Mites in the family Halarachnidae are common endoparasites infesting the nasal tissues of a variety of marine mammals. These mites are easily transmissible and compromise the health of their hosts, especially in captive environments. While these mites are noted by marine mammal caretakers, they may easily be misidentified due to repeated revisions to halarachnid mite taxonomy and reclassification of misidentified specimens. Species identification currently requires multiple taxonomic keys, knowledge of revisions to species classifications through time, and training in acarology, which is impractical for marine mammal clinicians. Therefore, to summarize the known taxonomy and aid in future identification of halarachnid mites, we present a pictorial key composed of illustrations based on existing literature and images obtained by scanning electron microscopy (SEM) and high-resolution light microscopy (LM). Illustrations are organized into flow charts for the identification of both adult and larval stages. Dorsal shield silhouettes are also provided to facilitate the identification of adults. We hope that this key be used to simplify future taxonomic research, provide a standard for species identification, and aid in the diagnosis of halarachnid infestations in captive and rehabilitated marine mammal populations.

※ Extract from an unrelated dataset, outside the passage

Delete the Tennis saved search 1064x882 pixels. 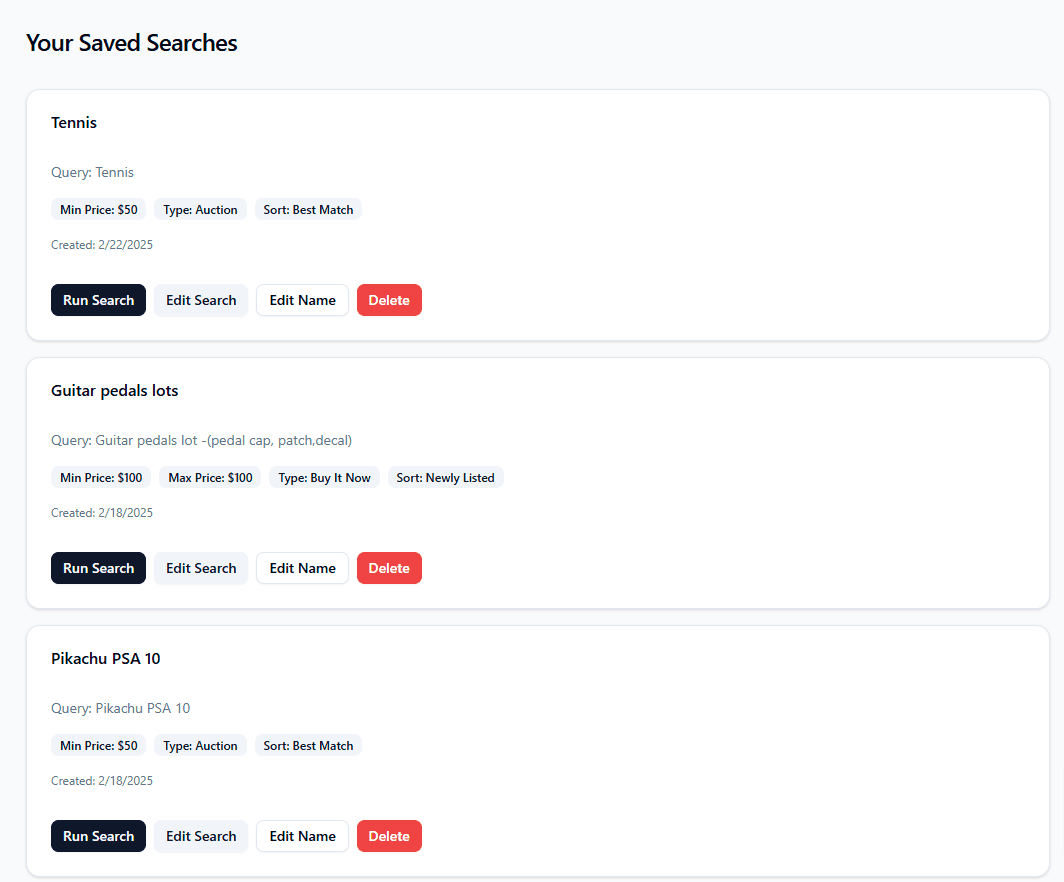point(389,299)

Acari, dichotomous key, Halarachne halichoeri, Halarachne laysanae, Halarachne miroungae, Orthohalarachne attenuata, Orthohalarachne diminuata

Five extant species of mites from two genera in the family Halarachnidae are known to infest a variety of marine mammals, including both captive and wild populations of pinnipeds and lutrinids (Furman and Dailey 1980; Pesapane et al. 2018). A sixth species, Halarachne americana Banks, 1899, once infested the Caribbean monk seal (Neomonachus tropicalis (Gray, 1850)) but is presumed extinct along with its host (Kenyon 1977; Furman and Dailey 1980). All species of halarachnids are parasitic and can be harmful to their hosts, impairing respiration by way of mucopurulent respiratory exudate, rhinitis, nasopharyngitis, bronchitis, and severe turbinate lysis (Dunlap and Piper 1976; Baker 1987; Alonso-Farré et al. 2012; Dent et al. 2019; Ebmer et al. 2022). Accurate identification of halarachnid mites is important for understanding host-parasite relationships, how to care for captive marine mammals, and the impact mite infestations may have on wild populations.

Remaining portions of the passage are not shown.